CHRISTINA LOBO VS STATE OF KARNATAKA & ORS.

Read the full judgement here
citation:

WRIT PETITION NO. 8024 OF 2020 (EDN-RES

court:

KARNATAKA HIGH COURT

judges:

JUSTICE JOHN MICHAEL CUNHA

KEY FACTS

The petitioner, in this case, is a transwoman seeking a change in her educational records to reflect her correct name and gender identity. Despite the existence of official certifications, Respondents refused to change the name and gender in the petitioner’s 10th Standard (CBSE), Pre-University Certificate (PUC)  Mark Cards and MBBS Records.

ISSUE & DECISION

The issue before the Court was whether the petitioner should be allowed to change her name and gender in her school, pre-university, and university educational records by following the procedure prescribed under the Transgender Persons (Protection of Rights) Act (the Act) enacted in December 2019, even if she had undergone the name and gender change procedure before the coming into force of the Act.
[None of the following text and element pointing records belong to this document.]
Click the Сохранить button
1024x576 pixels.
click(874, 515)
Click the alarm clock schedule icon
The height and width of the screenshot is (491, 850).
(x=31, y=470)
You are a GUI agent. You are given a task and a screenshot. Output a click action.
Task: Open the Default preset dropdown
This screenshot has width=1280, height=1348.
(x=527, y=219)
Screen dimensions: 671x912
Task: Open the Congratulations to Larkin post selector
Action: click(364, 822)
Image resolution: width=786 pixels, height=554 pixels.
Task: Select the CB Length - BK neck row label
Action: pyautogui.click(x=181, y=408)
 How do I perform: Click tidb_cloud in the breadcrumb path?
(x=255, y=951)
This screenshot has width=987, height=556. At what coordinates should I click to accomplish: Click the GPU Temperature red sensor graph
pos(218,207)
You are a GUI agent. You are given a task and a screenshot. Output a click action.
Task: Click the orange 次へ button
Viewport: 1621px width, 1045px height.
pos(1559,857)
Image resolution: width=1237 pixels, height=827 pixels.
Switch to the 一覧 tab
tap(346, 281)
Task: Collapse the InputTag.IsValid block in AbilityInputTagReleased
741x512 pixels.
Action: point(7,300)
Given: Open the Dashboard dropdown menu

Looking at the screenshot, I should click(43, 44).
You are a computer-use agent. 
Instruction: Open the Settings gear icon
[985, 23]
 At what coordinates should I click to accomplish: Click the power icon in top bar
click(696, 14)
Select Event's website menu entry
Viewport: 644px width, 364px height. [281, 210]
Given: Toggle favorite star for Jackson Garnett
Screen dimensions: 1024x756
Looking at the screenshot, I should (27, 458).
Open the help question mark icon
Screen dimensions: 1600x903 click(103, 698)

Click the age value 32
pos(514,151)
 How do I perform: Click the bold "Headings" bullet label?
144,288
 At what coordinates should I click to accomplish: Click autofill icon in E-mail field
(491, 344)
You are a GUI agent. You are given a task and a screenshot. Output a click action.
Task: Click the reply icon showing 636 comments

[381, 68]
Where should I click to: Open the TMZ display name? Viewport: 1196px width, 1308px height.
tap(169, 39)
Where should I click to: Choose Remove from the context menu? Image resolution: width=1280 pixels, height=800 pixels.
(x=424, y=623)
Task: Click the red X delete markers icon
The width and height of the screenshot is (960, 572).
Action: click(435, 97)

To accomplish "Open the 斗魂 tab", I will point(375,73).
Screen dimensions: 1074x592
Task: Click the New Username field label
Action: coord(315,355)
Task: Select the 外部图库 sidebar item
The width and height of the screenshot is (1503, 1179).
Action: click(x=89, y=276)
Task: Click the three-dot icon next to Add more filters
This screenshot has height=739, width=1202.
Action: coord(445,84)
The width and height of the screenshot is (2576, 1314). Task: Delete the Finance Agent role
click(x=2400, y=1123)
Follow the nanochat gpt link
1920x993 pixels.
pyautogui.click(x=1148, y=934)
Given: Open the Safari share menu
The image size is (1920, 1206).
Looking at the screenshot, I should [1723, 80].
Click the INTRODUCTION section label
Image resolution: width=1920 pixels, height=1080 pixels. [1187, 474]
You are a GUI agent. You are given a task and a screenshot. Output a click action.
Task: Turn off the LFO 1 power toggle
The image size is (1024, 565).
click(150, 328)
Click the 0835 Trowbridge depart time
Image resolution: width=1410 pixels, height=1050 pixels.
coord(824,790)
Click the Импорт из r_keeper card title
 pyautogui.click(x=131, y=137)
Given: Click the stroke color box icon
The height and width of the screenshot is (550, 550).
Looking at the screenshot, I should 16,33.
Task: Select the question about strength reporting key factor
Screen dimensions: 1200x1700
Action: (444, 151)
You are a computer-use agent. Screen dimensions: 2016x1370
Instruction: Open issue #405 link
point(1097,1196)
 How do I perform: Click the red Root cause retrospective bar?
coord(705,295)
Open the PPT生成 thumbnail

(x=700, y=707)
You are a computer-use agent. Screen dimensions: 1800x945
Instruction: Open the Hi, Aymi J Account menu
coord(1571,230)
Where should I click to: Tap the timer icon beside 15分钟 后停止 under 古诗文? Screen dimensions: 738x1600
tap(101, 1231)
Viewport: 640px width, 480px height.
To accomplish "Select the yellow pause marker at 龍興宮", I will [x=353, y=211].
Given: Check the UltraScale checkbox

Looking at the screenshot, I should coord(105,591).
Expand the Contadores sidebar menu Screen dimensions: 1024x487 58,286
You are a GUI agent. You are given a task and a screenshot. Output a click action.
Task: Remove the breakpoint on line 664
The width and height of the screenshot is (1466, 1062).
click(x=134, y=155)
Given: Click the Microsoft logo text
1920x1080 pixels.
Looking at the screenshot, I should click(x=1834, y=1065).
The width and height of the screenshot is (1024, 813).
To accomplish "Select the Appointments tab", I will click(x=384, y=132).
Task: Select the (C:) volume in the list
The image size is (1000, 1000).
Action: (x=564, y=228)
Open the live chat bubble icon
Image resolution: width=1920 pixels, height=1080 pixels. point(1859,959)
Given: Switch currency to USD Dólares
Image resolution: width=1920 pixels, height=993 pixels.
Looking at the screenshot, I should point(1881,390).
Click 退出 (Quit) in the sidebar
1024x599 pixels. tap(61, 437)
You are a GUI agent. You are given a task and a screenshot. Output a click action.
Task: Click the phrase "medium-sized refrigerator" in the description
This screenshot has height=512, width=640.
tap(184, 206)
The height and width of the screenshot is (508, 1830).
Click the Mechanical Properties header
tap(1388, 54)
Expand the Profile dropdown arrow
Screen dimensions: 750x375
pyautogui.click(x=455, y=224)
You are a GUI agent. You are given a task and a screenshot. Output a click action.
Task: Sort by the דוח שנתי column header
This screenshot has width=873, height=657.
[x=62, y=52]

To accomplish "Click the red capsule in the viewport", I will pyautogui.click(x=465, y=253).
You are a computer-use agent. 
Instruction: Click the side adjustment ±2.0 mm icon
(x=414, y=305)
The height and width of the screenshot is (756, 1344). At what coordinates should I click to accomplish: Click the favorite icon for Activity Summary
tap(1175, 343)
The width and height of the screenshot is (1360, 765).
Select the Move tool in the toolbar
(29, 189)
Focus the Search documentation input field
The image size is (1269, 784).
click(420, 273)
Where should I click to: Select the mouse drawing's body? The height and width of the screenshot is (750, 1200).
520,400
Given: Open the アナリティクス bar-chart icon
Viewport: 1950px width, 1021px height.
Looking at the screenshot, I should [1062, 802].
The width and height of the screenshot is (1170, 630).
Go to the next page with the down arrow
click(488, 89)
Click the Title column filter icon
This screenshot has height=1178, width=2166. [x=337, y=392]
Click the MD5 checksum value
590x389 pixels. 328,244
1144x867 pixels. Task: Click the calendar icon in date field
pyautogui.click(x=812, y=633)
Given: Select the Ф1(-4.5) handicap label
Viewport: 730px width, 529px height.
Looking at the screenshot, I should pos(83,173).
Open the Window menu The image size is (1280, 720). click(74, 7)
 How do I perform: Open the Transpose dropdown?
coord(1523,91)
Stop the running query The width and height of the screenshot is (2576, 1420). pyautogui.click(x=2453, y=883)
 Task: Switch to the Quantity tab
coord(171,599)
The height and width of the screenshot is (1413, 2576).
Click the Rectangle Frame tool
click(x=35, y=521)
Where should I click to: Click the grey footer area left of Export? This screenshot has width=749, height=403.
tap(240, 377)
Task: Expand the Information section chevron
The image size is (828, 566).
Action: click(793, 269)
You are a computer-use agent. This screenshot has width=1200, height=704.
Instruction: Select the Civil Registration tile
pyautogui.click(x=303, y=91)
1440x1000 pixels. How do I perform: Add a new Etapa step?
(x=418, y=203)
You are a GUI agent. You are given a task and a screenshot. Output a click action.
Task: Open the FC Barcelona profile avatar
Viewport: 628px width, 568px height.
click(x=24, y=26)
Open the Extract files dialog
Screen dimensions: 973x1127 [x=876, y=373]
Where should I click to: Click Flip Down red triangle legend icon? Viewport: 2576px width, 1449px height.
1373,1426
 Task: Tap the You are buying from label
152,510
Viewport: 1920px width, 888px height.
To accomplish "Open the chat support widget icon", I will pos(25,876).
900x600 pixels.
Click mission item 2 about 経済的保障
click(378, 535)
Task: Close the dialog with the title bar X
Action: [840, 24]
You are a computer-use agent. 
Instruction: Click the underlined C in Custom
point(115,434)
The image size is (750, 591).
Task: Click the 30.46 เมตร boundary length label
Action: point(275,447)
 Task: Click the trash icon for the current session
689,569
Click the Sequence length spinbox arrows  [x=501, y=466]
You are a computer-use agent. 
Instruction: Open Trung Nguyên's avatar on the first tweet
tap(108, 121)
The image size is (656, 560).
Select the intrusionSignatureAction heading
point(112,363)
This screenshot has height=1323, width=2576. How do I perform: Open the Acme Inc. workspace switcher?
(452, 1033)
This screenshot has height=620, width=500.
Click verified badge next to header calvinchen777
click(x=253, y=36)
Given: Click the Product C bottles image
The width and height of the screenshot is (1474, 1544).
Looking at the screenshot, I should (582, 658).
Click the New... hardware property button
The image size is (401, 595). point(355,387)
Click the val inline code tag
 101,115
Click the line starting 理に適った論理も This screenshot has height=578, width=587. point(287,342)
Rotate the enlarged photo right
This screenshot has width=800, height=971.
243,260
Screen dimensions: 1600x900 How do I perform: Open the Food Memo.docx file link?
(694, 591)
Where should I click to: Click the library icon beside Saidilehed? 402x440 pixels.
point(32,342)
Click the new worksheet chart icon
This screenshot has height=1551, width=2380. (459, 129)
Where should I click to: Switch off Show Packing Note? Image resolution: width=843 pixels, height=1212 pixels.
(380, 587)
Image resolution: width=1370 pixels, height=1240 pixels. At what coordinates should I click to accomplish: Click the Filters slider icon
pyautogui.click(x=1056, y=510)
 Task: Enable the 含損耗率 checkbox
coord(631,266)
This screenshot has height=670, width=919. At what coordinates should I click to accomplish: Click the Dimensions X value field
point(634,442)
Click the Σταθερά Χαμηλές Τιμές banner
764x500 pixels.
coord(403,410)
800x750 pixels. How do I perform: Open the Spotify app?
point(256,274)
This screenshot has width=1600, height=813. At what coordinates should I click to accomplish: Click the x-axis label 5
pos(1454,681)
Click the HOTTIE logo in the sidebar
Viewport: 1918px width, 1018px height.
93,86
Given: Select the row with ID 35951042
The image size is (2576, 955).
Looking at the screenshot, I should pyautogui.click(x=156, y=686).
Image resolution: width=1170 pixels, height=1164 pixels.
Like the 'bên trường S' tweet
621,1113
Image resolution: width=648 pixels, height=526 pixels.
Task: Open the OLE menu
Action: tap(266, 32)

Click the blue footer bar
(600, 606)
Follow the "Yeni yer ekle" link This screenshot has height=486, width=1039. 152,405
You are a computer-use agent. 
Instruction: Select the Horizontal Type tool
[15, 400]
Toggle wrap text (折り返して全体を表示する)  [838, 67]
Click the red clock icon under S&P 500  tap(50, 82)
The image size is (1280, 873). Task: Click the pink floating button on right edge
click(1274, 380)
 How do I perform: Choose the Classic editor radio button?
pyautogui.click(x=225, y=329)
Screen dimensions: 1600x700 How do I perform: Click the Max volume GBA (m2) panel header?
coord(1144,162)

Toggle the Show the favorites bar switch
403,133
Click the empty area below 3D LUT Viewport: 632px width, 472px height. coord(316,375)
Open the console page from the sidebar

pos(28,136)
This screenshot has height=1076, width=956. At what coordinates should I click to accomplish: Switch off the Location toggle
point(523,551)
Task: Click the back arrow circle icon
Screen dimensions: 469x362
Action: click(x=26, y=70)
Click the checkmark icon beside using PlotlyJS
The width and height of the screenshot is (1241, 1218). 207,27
The Court recognised that the Petitioner has an inherent right to self-identified gender as guaranteed in NALSA. The judgment delivered in Jeeva M. vs. State of Karnataka was referred to and the circular issued subsequently to CBSE and the Pre-University Board to the effect of allowing a change in school and college records without driving applicants to Court was also noted. The Court held that Rule 3(3) of the Trans Rules clearly states that a person who has already officially recorded their change of name and gender need not make an application under the Act. As the Petitioner has already obtained an Aadhar & Passport reflecting her correct name and gender, she is not required to undertake any new registration procedures. Therefore, the Court directed said respondents to change her name to her chosen name and gender to ‘female’ in CBSE Marks Card, PUC Marks Card, MBBS Records, and to issue revised mark cards and educations records reflecting the same.

SIGNIFICANCE

This judgment serves as a judicial precedent to ensure that trans persons who have already recorded their self-identified name and gender in official documents before the coming into force of the Act are not required to make a second application under the Trans Act. It further buttresses the obligation on all state and central authorities and educational institutions to make changes to/record the self-identified name and gender of trans persons.